Acceptor A1 happily accepts this proposal number, but acceptor A2 has already promised to ignore messages with a proposal numbers less than 6, so this prepare message is ignored and replica R1 left hanging.
3
(which all turn out to be redundant)
3 Replica R2 sends out its accept(6,(slot_1,B)) messages to the acceptors who each respond with accepted(6,(slot_1,B)).
So, event B now occupies delivery slot 1.
4
4 Replica R1 still needs to get agreement on a total order for event A, so it tries the prepare/promise phase again, but now with proposal number 7.
This time, the proposal number is accepted.
4
5 Replica R1 then enters the accept/accepted phase and achieves consensus on event A occupying delivery slot 2. 4
19

So, even in this reasonably happy example where we are not sending messages to all the acceptors (only a majority), we've had to send 19 messages, 3 of which turned out to be redundant — and we haven't even accounted for sending messages out to the learners!

The point here is that in terms of the network traffic they generate, consensus algorithms are really expensive; therefore, we should only implement them in situations where it's extremely important that everybody agrees on a total order.

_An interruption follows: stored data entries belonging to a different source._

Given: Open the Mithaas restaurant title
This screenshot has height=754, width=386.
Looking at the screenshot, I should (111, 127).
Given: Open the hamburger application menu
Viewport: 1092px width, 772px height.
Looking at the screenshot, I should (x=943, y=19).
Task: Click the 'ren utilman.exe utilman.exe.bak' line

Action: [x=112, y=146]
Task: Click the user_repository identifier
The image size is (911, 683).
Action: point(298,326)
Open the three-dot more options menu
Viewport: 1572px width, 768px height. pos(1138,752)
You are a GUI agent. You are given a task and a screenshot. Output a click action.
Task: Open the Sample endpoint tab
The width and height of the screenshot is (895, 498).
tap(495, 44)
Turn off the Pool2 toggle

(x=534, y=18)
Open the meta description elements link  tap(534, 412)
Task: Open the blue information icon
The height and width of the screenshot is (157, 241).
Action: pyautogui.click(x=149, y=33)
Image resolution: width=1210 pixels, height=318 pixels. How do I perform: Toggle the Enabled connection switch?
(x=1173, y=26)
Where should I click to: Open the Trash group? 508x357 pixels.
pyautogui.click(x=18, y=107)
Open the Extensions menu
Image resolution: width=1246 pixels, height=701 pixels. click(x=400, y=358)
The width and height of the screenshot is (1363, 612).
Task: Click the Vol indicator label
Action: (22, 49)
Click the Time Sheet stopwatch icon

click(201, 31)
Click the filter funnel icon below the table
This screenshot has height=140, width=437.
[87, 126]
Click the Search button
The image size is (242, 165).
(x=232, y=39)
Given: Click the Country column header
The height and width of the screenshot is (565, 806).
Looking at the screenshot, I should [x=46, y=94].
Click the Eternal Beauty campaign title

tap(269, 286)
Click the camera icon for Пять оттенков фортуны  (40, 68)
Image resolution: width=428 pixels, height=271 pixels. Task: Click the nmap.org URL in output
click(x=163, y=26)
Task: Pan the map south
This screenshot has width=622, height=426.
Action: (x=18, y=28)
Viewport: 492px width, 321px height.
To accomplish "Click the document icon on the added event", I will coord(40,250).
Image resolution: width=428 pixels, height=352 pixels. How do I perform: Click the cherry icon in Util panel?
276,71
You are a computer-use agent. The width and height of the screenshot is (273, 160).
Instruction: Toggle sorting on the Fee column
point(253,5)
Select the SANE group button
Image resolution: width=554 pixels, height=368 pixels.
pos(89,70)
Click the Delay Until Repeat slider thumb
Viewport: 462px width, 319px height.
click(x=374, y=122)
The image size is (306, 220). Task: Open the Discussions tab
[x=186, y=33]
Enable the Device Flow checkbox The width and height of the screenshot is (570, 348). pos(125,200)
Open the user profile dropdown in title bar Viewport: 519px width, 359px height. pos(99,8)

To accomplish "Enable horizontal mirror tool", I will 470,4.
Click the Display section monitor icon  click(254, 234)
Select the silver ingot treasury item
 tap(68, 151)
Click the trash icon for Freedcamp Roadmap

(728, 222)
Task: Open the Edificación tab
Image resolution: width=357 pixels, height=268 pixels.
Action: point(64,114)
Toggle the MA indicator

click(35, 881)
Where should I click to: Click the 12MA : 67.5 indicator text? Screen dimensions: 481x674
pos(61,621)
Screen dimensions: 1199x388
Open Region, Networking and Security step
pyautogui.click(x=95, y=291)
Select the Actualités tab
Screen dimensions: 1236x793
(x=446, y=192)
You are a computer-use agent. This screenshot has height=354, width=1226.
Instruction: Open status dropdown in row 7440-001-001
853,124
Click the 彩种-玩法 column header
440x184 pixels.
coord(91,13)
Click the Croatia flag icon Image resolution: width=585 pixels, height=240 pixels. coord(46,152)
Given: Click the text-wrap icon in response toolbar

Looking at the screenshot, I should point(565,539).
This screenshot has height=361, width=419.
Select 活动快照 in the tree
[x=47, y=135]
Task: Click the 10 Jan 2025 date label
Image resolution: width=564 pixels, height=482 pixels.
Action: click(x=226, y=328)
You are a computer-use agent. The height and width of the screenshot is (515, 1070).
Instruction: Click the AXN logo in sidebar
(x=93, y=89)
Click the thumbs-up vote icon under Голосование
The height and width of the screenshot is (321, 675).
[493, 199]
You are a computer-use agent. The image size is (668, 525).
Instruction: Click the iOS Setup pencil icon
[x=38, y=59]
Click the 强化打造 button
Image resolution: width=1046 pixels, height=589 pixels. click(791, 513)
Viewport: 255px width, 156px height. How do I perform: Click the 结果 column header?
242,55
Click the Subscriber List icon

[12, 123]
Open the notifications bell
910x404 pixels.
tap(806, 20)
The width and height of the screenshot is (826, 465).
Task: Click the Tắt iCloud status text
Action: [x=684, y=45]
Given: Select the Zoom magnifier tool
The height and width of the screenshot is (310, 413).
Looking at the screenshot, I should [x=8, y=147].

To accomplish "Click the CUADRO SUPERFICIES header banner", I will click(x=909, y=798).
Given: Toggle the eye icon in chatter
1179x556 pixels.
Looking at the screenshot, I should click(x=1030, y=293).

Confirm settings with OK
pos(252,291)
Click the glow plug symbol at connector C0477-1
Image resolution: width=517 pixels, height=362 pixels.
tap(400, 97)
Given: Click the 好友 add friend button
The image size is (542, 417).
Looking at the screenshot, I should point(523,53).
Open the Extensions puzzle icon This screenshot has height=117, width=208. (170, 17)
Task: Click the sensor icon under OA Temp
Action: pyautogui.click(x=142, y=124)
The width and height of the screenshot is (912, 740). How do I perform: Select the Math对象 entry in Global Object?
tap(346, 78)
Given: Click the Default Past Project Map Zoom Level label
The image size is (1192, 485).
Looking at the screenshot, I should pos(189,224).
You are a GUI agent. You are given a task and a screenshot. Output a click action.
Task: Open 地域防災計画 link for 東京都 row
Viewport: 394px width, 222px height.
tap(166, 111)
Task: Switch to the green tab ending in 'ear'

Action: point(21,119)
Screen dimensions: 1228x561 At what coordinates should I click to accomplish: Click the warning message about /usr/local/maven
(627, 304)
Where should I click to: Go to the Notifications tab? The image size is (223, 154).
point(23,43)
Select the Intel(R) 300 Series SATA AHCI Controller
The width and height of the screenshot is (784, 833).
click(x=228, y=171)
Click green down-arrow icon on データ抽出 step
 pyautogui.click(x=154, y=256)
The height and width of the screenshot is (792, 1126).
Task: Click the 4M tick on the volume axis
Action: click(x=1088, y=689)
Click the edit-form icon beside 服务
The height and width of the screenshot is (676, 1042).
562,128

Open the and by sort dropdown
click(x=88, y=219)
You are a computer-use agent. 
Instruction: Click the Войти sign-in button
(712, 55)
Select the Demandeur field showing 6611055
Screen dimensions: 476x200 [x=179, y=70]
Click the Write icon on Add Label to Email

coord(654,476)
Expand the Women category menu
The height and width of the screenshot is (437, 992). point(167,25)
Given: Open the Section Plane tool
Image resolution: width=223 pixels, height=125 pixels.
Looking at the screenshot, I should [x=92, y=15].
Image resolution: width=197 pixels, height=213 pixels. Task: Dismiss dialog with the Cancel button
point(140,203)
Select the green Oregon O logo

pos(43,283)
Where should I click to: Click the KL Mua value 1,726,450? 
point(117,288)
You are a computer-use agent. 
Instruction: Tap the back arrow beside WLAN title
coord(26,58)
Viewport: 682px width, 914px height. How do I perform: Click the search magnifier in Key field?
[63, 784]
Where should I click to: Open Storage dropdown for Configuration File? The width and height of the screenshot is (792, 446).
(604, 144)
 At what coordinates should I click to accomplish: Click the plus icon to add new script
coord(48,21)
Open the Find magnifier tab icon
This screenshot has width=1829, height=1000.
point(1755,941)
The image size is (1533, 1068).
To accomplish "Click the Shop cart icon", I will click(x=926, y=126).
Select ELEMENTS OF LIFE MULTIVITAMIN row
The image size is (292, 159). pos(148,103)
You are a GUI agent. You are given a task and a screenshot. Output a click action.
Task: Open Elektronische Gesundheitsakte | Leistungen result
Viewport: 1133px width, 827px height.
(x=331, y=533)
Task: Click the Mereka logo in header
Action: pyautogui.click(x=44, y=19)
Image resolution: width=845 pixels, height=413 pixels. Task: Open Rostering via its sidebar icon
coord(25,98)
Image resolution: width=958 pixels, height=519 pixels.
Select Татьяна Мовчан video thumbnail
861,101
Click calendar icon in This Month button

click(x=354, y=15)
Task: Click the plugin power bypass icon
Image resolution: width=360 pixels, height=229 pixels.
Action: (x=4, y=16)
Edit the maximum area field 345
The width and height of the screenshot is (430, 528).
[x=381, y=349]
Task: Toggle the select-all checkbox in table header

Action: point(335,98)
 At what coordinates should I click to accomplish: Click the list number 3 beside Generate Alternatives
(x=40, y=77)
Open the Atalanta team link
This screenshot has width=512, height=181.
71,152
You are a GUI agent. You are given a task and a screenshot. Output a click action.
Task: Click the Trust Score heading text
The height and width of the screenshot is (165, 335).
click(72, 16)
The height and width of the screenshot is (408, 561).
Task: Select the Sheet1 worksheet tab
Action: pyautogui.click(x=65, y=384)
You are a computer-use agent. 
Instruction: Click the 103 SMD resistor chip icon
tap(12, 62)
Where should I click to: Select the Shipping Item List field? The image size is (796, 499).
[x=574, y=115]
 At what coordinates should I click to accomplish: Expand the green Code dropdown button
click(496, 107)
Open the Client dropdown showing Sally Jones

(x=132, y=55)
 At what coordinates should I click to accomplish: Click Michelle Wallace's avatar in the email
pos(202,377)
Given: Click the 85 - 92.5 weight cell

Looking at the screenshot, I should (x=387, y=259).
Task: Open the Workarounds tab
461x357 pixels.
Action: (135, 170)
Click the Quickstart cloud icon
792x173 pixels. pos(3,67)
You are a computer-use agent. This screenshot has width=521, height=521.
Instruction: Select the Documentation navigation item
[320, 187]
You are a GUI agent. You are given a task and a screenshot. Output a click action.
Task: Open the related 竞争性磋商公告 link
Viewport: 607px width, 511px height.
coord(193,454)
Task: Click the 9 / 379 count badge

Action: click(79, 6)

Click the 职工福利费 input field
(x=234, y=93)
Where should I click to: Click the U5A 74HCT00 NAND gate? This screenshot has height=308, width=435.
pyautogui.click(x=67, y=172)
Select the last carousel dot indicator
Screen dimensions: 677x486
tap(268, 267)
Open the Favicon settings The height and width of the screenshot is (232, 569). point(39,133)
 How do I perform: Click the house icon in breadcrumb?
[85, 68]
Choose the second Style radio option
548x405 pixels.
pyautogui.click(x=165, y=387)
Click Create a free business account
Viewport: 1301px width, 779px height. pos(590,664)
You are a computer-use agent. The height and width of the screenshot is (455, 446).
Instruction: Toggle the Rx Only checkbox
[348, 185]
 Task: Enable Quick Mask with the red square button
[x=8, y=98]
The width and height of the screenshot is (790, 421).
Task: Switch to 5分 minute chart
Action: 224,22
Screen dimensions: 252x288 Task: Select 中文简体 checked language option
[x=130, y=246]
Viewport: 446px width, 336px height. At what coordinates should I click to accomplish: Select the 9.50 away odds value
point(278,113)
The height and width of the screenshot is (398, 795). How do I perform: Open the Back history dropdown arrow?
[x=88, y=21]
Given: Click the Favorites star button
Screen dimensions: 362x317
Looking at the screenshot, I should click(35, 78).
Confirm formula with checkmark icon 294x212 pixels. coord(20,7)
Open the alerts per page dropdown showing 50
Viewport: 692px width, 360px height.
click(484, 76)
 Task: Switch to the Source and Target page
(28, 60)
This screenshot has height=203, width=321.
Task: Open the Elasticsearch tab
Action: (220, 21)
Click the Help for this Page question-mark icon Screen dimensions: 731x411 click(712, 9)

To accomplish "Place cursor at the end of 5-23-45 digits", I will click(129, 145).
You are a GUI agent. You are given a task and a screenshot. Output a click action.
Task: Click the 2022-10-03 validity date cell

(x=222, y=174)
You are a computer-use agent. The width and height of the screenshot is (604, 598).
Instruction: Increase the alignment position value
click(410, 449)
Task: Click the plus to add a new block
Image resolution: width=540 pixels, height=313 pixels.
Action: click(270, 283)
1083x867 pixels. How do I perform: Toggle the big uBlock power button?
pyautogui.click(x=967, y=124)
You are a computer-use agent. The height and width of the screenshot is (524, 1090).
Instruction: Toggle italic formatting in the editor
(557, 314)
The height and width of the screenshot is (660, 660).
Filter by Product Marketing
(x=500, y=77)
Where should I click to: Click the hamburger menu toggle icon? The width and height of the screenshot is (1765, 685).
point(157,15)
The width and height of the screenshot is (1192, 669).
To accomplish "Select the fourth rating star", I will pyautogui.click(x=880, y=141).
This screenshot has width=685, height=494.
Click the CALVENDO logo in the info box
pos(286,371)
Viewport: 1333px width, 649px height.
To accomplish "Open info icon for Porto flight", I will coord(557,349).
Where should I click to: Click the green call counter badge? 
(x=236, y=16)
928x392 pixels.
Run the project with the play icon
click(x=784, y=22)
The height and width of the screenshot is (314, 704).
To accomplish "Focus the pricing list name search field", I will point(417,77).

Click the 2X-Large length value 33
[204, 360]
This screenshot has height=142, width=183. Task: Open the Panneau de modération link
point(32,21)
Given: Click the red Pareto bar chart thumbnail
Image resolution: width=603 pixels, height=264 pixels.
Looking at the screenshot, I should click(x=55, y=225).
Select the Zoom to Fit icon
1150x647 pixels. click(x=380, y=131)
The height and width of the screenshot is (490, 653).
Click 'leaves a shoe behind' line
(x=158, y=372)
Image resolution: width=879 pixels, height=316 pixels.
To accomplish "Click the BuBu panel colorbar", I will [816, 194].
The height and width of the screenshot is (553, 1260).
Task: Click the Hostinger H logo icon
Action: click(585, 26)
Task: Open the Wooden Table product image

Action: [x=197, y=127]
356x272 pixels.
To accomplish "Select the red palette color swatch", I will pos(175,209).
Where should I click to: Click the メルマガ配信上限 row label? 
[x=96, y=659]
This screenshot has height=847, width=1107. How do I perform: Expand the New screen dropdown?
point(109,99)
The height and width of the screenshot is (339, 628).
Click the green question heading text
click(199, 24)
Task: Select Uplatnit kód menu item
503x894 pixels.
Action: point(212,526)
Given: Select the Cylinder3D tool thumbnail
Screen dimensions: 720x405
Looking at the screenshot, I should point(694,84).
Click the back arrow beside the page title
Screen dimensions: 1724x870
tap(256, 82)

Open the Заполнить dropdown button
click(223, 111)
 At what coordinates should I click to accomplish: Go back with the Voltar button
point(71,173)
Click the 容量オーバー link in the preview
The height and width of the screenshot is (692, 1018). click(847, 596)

So far however, we have not even discussed what events A and B represent: this is because consensus algorithms do not care about a message's payload; they simply see an opaque (I.E. meaningless) byte array to which some metadata has been attached. Causal Broadcast for instance, looks simply at the message's recipient and the vector clock value, and from these values, determines the delivery order.

My Aside

A useful analogy here is to think of the people working in a mail sorting room. These people are concerned with the fact that all the letters and packages have been addressed correctly, and that the correct postage has been paid for a letter or package of that weight and dimensions.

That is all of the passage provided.